After that, we install our pipeline. But before that, it is important to create the "Git" resource as well as its image.
kubectl apply -f code-resource.yml
kubectl apply -f image-resource.yml
We create our task and our TaskRun to automate our image build:
kubectl apply -f task.yml
kubectl apply -f taskrun.yml
kubectl get tekton-pipelines
kubectl describe taskrun build-docker-image-from-git-source-task-run
Before continuing, we need to verify that the TaskRun is working correctly. We can check that the image is pushed to our Docker Hub repository.
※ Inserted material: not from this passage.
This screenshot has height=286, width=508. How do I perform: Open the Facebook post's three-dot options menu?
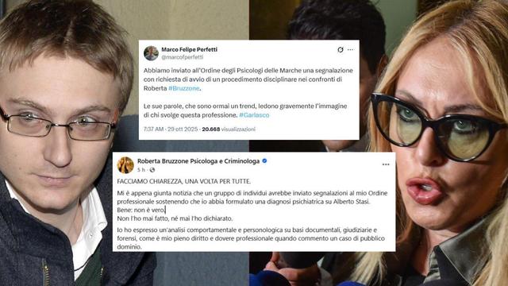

Let's move on to creating the pipeline that will build and deploy our application:
kubectl apply -f deploy-using-kubectl.yml
kubectl apply -f pipeline.yml
kubectl apply -f pipelinerun.yml
kubectl get tekton-pipelines
kubectl describe pipelinerun.tekton.dev/simple-webapp-docker-pipeline-run-1
Let's verify that our application is deployed and based on our deployment file:
kubectl get pod
We check that the pod is newly created and verify that the application is responding correctly:
kubectl port-forward $(kubectl get po -l app=simple-webapp-docker -o=name) 8080:8080 --address 0.0.0.0
To confirm that the application has been deployed using the deployment file, you can check if a new pod has been created by using the command "kubectl get pod". Additionally, you can ensure that the application is properly functioning by running the command "kubectl port-forward $(kubectl get po -l app=simple-webapp-docker -o=name) 8080:8080 --address 0.0.0.0" to forward the application's port and verify that it is responding correctly.